Available data ->

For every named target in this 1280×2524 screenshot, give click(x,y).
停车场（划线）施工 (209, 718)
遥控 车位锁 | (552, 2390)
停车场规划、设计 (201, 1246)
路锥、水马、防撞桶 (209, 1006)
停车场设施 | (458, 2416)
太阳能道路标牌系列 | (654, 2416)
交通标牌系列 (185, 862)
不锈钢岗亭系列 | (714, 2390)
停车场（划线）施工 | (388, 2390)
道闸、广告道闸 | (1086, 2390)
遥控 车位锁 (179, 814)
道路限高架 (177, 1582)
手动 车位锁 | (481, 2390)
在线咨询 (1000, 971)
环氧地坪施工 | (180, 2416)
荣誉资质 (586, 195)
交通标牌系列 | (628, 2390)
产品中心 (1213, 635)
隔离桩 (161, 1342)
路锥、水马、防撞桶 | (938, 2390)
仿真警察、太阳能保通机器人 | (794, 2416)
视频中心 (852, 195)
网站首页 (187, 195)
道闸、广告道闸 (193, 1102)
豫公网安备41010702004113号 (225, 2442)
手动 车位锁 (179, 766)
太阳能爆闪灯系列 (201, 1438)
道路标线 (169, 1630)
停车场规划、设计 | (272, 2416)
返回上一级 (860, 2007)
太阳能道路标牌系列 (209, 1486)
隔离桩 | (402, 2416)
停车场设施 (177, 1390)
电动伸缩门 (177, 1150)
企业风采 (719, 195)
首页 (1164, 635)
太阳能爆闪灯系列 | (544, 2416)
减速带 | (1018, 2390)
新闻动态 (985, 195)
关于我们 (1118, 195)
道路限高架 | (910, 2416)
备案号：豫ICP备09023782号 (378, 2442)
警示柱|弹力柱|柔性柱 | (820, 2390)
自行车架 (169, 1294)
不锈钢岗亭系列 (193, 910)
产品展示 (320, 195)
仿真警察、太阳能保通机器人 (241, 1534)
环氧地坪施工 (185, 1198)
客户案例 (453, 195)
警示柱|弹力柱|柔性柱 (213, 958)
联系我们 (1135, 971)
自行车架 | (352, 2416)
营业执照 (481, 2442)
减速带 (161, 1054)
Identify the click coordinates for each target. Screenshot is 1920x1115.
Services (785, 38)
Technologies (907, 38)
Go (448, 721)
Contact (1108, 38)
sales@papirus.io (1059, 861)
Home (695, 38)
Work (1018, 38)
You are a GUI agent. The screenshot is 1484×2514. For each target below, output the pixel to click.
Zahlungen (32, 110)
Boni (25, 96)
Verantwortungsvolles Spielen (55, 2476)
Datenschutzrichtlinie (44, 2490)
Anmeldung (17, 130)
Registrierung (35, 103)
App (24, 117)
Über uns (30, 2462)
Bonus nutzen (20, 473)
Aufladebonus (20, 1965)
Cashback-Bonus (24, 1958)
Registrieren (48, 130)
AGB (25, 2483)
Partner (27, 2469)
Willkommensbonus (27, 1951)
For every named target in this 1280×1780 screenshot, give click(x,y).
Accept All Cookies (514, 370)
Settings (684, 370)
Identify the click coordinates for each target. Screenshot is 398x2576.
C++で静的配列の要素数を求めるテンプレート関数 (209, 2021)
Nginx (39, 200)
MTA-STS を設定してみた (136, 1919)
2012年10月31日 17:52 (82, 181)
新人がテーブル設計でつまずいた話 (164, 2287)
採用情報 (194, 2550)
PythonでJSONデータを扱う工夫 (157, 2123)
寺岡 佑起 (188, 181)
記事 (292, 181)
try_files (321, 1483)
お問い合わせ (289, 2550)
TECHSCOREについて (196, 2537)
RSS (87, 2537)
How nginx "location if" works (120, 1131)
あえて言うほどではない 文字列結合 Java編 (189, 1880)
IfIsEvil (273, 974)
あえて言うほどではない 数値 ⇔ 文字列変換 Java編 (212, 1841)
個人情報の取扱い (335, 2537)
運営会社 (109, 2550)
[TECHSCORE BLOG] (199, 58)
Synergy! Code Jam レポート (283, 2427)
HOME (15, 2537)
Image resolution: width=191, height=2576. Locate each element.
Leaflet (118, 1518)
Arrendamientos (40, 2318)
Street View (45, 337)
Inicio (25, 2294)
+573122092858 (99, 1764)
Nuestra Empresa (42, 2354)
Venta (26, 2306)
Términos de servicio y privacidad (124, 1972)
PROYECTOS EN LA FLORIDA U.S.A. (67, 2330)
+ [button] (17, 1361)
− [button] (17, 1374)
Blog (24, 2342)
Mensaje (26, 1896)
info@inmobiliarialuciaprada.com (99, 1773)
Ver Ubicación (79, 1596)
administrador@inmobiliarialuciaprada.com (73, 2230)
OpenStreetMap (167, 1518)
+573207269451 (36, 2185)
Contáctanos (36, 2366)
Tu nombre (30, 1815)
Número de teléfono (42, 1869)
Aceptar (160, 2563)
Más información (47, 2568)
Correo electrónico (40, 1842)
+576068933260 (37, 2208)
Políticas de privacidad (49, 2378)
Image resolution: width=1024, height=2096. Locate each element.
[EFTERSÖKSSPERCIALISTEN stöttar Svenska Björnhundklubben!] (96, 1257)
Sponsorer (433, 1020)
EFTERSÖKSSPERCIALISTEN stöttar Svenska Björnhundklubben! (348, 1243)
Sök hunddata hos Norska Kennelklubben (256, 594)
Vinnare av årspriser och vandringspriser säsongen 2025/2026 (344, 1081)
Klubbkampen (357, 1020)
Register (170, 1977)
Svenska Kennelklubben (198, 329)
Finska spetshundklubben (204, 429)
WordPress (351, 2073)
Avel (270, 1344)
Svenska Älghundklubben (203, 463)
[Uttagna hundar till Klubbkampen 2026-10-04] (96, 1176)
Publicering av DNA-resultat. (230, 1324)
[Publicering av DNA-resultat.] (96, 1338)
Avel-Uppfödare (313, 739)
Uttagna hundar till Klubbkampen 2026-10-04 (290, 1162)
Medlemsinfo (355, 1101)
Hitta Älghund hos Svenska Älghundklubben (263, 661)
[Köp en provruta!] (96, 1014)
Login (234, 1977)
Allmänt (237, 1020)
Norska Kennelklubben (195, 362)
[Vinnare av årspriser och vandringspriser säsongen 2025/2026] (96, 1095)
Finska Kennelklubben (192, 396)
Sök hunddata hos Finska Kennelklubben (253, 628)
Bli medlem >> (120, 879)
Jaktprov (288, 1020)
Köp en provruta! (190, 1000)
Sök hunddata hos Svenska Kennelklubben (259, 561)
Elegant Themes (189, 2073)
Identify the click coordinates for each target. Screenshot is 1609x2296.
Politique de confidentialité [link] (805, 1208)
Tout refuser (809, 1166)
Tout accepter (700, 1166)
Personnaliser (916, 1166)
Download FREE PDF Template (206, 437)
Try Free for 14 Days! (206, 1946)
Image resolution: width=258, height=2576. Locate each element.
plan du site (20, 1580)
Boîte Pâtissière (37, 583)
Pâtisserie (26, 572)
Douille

Task -> Wherever a line in the entries holds "width", copy that line.

Exercise result ->
Image resolution: width=191, height=2576. Locate each element.
Image resolution: width=1024, height=2096. Locate each element.
Image resolution: width=258, height=2576. Locate each element.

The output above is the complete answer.